JD_Toims - 12:07 am on Dec 10, 2013 (gmt 0)
Well, I'm totally confused by what you're doing, iseven.
In your first example, you're using ini_set() to set the session.cookie_domain, but you're not using a session; you're just setting a cookie, so it has no effect.
Then in your first example you're setting the location as the city only, but in your next example you're using HTTP_HOST as the value with base64_decode($_COOKIE['city']) as the location for the city subdomain redirect.
Neither example has a protocol set, because HTTP_HOST doesn't contain a protocol, so when the browser receives the location header it's likely to stay at the same level on the same domain and request http://www.example.com/the-city.example.com or http://www.example.com/the-city depending on which is in the cookie.
Also, you're not checking any values to ensure they're "clean and untampered with", even though the cookie is stored on the end user's machine and sent back to your server -- It's not only "bad form", it's a security hole.
Then in the second example you have two different functions between the main domain and the subdomains, but on the subdomains in the second example you're setting a whole string of cookies even though they're all the same value -- If they're all the same and the example.com cookie is available to the subdomains then you don't need subdomain specific cookies, because the user won't be able to visit those subdomains anyway since you're redirecting to the city subdomain in the cookie when they land on the main or subdomain and have a cookie set.

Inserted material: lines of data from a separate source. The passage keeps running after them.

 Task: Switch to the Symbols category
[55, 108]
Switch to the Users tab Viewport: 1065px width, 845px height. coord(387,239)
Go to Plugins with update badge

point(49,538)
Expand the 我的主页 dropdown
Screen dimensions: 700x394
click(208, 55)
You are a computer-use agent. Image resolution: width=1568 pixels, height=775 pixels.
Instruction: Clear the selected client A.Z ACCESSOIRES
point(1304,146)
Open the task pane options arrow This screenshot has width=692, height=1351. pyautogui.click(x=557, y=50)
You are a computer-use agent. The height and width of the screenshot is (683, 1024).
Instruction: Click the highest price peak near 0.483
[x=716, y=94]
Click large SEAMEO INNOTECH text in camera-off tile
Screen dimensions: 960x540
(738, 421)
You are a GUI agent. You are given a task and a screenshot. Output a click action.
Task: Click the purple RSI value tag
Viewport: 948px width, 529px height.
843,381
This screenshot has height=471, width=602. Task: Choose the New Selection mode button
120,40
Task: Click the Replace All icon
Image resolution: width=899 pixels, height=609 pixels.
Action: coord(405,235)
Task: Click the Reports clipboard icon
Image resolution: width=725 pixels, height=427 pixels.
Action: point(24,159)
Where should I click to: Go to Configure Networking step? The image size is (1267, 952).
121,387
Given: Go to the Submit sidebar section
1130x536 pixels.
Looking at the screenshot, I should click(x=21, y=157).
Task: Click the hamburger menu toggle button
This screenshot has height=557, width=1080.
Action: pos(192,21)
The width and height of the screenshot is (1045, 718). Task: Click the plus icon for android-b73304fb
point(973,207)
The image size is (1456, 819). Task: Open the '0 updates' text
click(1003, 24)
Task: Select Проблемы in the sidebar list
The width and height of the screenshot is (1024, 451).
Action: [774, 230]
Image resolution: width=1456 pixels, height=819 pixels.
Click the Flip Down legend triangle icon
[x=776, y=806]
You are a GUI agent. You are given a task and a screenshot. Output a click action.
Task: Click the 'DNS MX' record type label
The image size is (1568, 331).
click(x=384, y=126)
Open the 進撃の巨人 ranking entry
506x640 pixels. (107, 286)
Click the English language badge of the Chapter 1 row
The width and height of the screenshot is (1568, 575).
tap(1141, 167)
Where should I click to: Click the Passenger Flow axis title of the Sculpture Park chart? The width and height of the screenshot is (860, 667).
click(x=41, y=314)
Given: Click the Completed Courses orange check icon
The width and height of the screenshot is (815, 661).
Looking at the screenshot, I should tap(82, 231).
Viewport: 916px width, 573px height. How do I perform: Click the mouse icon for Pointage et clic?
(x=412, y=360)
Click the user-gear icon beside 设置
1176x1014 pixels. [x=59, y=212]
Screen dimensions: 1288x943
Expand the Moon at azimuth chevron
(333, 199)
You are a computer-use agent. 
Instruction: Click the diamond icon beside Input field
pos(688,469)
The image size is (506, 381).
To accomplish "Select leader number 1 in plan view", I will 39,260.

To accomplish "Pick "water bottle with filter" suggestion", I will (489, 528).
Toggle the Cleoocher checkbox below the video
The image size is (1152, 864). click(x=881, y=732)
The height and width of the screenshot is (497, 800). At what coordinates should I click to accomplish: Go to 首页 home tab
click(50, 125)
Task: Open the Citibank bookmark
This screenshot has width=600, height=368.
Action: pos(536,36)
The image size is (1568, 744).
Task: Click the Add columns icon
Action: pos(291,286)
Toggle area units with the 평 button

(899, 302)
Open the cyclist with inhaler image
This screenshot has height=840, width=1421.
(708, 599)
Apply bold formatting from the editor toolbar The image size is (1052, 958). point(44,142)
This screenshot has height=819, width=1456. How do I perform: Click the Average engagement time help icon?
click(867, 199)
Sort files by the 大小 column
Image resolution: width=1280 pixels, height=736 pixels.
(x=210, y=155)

I'm not sure how user friendly it's going to be to make it so no one can ever visit the main domain or a different city subdomain on the site until they either empty their cookies or the one you're setting expires, which is what it looks like you're doing, but that said:
Could you please explain what you're trying to do and which code you're actually using, because the two examples you've given "don't play well together" at all right now.